We will encode this into decimal digits later on. For the time being, we need to decide whether the default "Arsenio" checkerboard encoding is to be used, or a similar one derived from the key text. This is the Arsenio checkerboard:

1 2 3 4 5 6 7 8 9 0 -------------------- | A R S E N I O + 9 | B C D F G H J K L M 0 | P Q T U V W X Y Z =

where "+" designates a space and "=" a period or other important punctuation. To use the checkerboard, simply replace each letter, space or strong punctuation with a single-digit (top) or two-digit code (first left, then top digit), as shown on the checkerboard. Examples: s = 3, h = 96, p = 01.

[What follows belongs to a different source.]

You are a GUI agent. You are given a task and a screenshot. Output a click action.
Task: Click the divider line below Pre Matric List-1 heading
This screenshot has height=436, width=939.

A key-derived checkerboard would be made this way: count the number of letters in the first two words of the key text (mod 10); these become N1 and N2; if there is only one word or all the words have equal length, take N2=N1+1 mod 10. Then order the letters in "arsenio" plus the space, as they appear in the first sentence of the key text (before the first period) and assign to them the single numerals 1-9,0, skipping N1 and N2. Do the same for the rest of the letters in the English alphabet, placing them in the two rows headed by N1 and N2, then follow with the '=' character, and then the letters that are not in the key text, in reverse alphabetical order (if they are part of "arsenio", they go on the top row, in reverse "arsenio" order). The encoding pattern is displayed below (+ represents a space, = a generic punctuation mark).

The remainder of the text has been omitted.